In another threadI said that [nothing is really moving in space](I’m curious about travelling at the speed of light. What’s the reference point?), unless it’s compared to a reference point.
This is obviously true. So, my question is, how can anyone measure the speed they’re travelling in space?
When the Apollo missions went to the moon I believe they were travelling at about 10,000 miles per hour, but that was relative to Earth. For all intents they were standing still and the Earth was dropping away at 10,000 MPH.
So how do you travel at C? Relative to what exactly? What if I was travelling at 0.5 C and passed a planet travelling in the other direction at -0.5C? I would be travelling at the speed of light, no?
Hey, look I know I’m not the first to think of this extremely basic concept, but could someone please elaborate?
In essence you can’t, but in a practical sense there are reference points you can use; the sun, the local bubble, the galaxy, whatever.
But also, importantly, you can know how much you are accelerating in a particular direction.
Distances are relative also. So if, from the perspective of earth a ship was moving towards Mars at 0.5c, and Mars was moving towards the ship at 0.5c, from the perspective of the ship, its distance to Mars is much shorter, and it’s closing that distance at less than c.
Hopefully a physicist will be along to confirm everything I’ve said
You are correct, it is only possible to measure relative velocities. There is no such thing as an absolute speed, unless that speed is the speed of light, which will be measured the same in any frame of reference.
However, you are wrong about your speed being c relative to the planet in your example. In relativity, you cannot simply add velocities unless they are very small compared to the speed of light. If you are moving at a speed u in one reference system and the planet is moving at speed v in the opposite direction in same reference system, then the relative speed between you and the planet is (u+v)/(1+ u*v/c^2). If u and v are each 0.5c, as in your example, then the relative speed is c/(1+0.25)= 0.8c or 80% of the speed of light.
I just came to second what JWT Kottekoe said: you can’t just add speeds in a linear fashion once you get up into appreciable fractions of the speed of light.
The mathematics is weird…but not too awfully hard. All you need are square roots. At this level, anyway, it’s junior high school math.
As for reference points, Mijin is right.
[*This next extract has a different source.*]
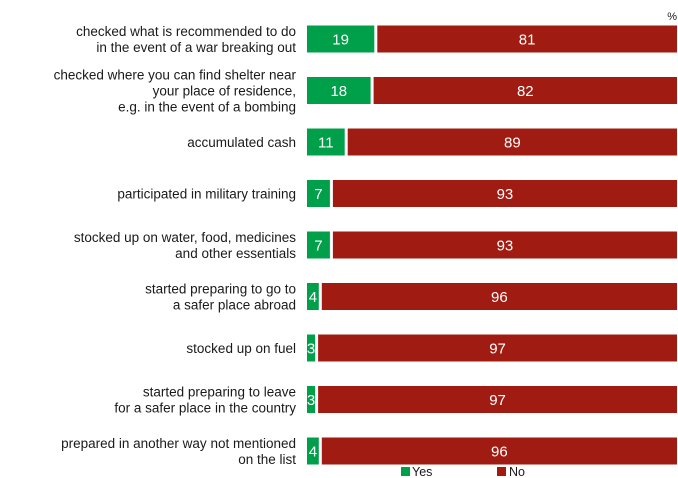 Image resolution: width=678 pixels, height=478 pixels. Describe the element at coordinates (186, 32) in the screenshot. I see `category-label-0-line-0: checked what is recommended to do` at that location.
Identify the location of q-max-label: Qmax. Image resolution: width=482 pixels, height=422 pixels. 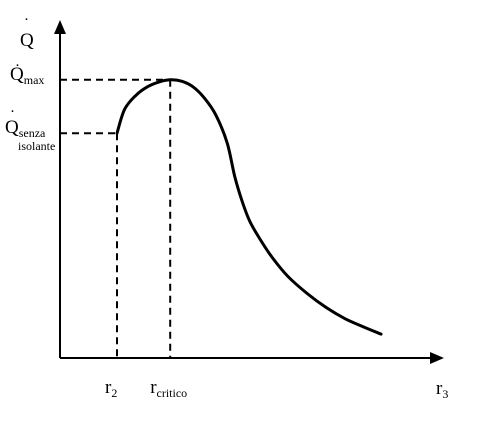
(27, 76).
It’s a little like navigating on earth: no one has ever gone to the effort of painting latitude and longitude lines on the surface (tricky, at sea!) but you can create an artificial reference point – Greenwich, or Paris, or a GPS network – and use that to define your location.
In space, you could use the Sun, or Rigel, or the center of the Milky Way Galaxy, or some reference Cepheids in Andromeda, or just dump a signal buoy from your ship and use that.
The speed of light is constant, no matter what your reference frame. No matter how fast you’re moving relative to whatever other thing you want to choose, you will always measure the exact same speed of light. That is the one (rather bizarre) observation that leads to all of the weirdness of relativity.
Let’s say you’re sitting here motionless relative to Earth. You measure the speed of light arriving from the sun as c. Now you fly away from the sun at 1000 mph relative to the Earth. You’d logically expect that light from the sun would seem to be going at c - 1000 mph. But it’s not. It’s still c. All that has changed is that the color of the light has shifted slightly toward the red.
That’s what is behind all of relativity. Einstein’s insight was that since the speed of light can’t change, other things, like mass, size, and even time itself, must be flexible to make all the math come out correctly.
The point is that c is a limit for the relative velocities between things. By “thing” we mean stuff with mass or energy or information (all three of which are different versions of one another).
You can have massless phenomena move faster than c relative to other stuff. For example if you are in a big room and put a laser on a turntable and spin the turntable faster and faster, the spot where the laser hits the wall can go faster than c. However, depending on how you move, from your point of view that spot might become two spots or zero spots, or get to its destination before it leaves its origin, or other such things.